Published 20.12.2014 01:22

Relations between the EU and Turkey have come up against a verbal confrontation. Turkey has been sitting at the negotiating table since 2005. Over nine years not even half of the related chapters could be brought to the agenda. Negotiation talks have turned over into a widely used political instrument to put pressure on Turkey by the deeds of a small number of EU states. Recently, three of those states emerged - Greek Cyprus, Greece and astonishingly, Austria - as the main and irreducible opponents. France, during the Nicolas Sarkozy era, served as a very violent anti-Turkey opponent for mysterious reasons, but current President Francois Hollande changed France's stance. Now it is trying to mend the ailing bilateral relations.

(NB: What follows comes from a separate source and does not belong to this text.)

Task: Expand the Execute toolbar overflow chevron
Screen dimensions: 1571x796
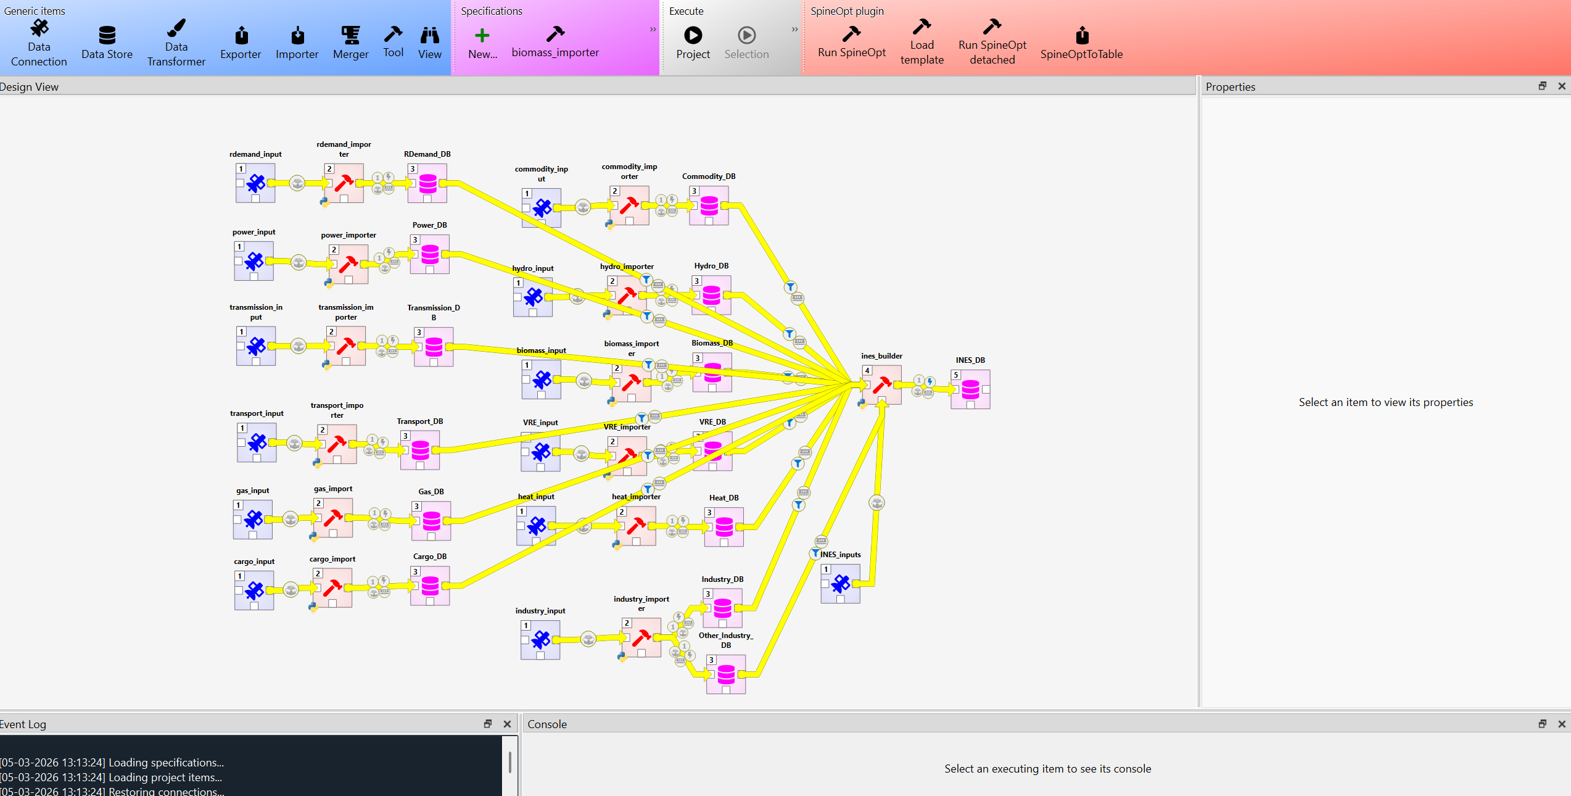Action: coord(794,29)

The other countries are perhaps more interested in pursuing and deepening talks with Turkey, but there is a growing feeling in a variety of circles and the mass media in the EU to leave Turkey as it is - an eternal suitor.

Recently, due to the new investigations in Turkey against the "parallel structure," EU officials in the European Commission and Parliament have made extremely harsh declarations. During all previous investigations and court hearings in Turkey, EU officials have taken a much more cautious and attentive stance, whereas this time a barrage was almost instantaneously opened.

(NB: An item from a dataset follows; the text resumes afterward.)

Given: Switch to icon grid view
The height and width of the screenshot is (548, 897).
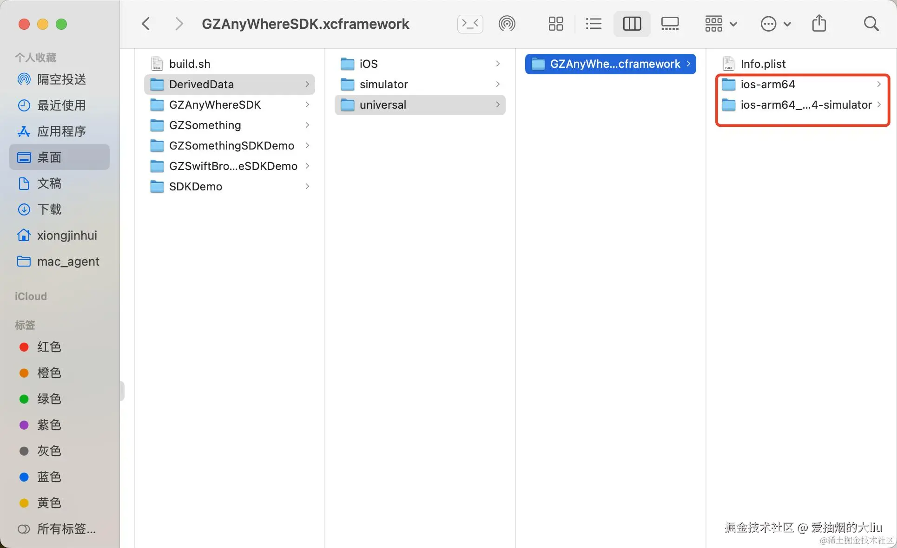Looking at the screenshot, I should coord(555,24).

President Recep Tayyip Erdoğan gave a violent response to the European Commission vice president and foreign policy chief, Federica Mogherini. It was followed by similar declarations from the government. This whole situation remains difficult to understand because merely 10 days ago, there were important, high level meeting and agreements over how to revive Turkey-EU relations among the same parties.

The Turkish public is tired of this situation and does not expect the EU to deliver anything much in the foreseeable future. The last opinion poll by TNS Piar showed that only 28 percent of the population believes EU membership as a good thing for Turkey. This level was 38 percent only six months ago, in a poll organized by the Eurobarometer.

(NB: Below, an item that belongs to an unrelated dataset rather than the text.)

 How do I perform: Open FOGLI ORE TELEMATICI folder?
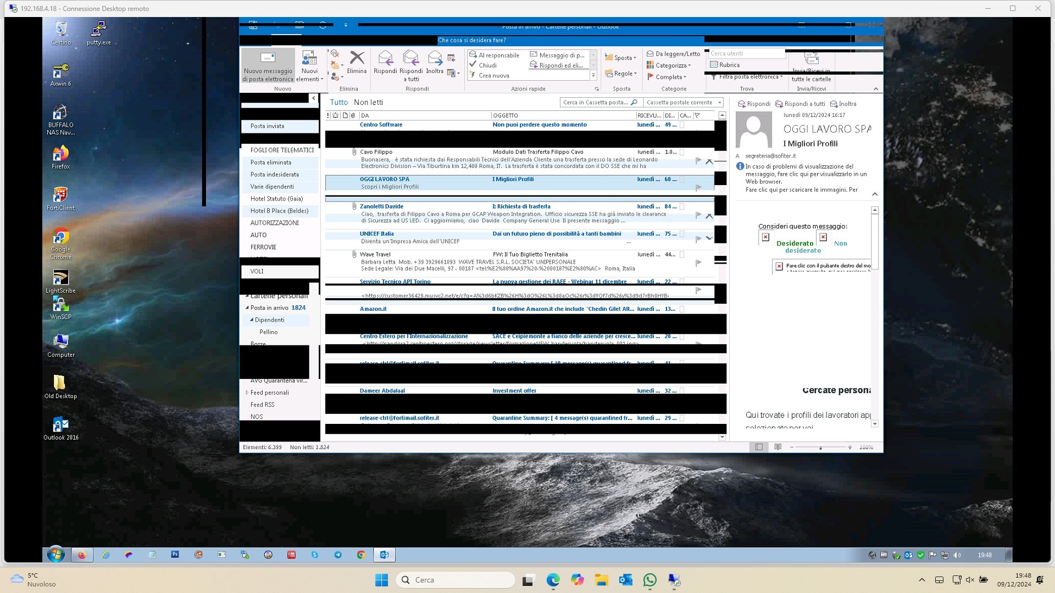pos(282,150)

Why are the public and voters hopeless about the EU? Why did all authorities, especially Erdoğan, take a position of "enough is enough" for this event? To understand this one does not need to do too much research. The EU yearly evaluation prepared on the countries to be included in the enlargement process was finalized few days ago. It is sufficient to look at the contents of the report adopted recently in the council: " Active and credible accession negotiations, which respect the EU's commitments and established conditionality, along with all the other dimensions of the EU-Turkey relations addressed in these conclusions, will enable EU-Turkey relations to achieve their full potential. The Council reaffirms its unequivocal commitment to the European perspective of the Western Balkans."

The simple translation of these diplomatic formulas is that the EU is ready to show political will for eventual membership of Western Balkan countries - this is not an issue for Turkey. Accession negotiations with a country are not a political pressure tool to be used eternally. If there is no membership objective, the whole process loses its credibility. The very low public support in Turkey for EU membership is clear evidence for this. The short-term, narrow-minded, arrogant approach on the part of some EU countries will not make the EU a more credible target for the Turkish people.

Will EU-Turkey relations come to a halt? The current international conjuncture, from whichever perspective you look at it, has already made NATO, the EU, U.S. and Turkey need each other more than ever. Respectively, terrorism, civil war, immigration problems, energy transmission lines, transatlantic free trade and investment zones, deepening cooperation for growth and employment push the EU and Turkey against each other more than ever. However, this mutual indispensability will be strengthened by cooperation between equal partners, not with insults and threats.